Snapper is a freely distributed and open source command-line utility that allows users to manage filesystem snapshots under any GNU/Linux operating system. It supports the Btrfs filesystem, as well as LVM (Logical Volume Manager).
Snapshots can be compared, restored and deleted
After creating snapshots with the Snapper tool, you will be able to compare, restore and delete them. In other words, it’s like the Time Machine application for the Mac OS X operating system, but without a graphical user interface (GUI).
Snapper has been designed in such a way that it allows regular users and system administrators alike to view older versions of the files stored on a drive and revert changes made to them. Basically, you will be able to “travel” back in time to compare files, similar to the Time Machine application for the Mac OS X operating system.
Getting started with Snapper
To install the Snapper software on your GNU/Linux operating system, you will have to download the latest release of the software, save the archive on your Home directory, extract its contents using an archive manager utility.

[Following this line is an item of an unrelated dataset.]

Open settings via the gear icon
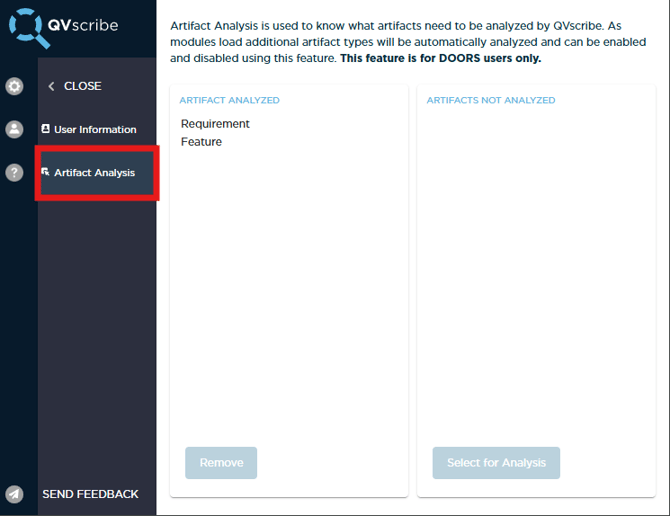Image resolution: width=670 pixels, height=516 pixels. (14, 87)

Open a terminal emulator application and navigate to the location of the extracted archive files using the ‘cd’ command (e.g. cd /home/softpedia/snapper-0.2.4), where you will have to run the ‘./configure && make’ command to configure and compile the program, followed by the ‘sudo make install’ command to install it system wide.
After installation, execute the ‘snapper --help’ command to view available options, as well as the usage message. These will allow you to suppress normal output, increase verbosity, operate without D-Bus, set the name of the configuration file in use, specify the table style, display times and dates in ISO and UTC formats, the type of snapshots to list, and type for snapshot.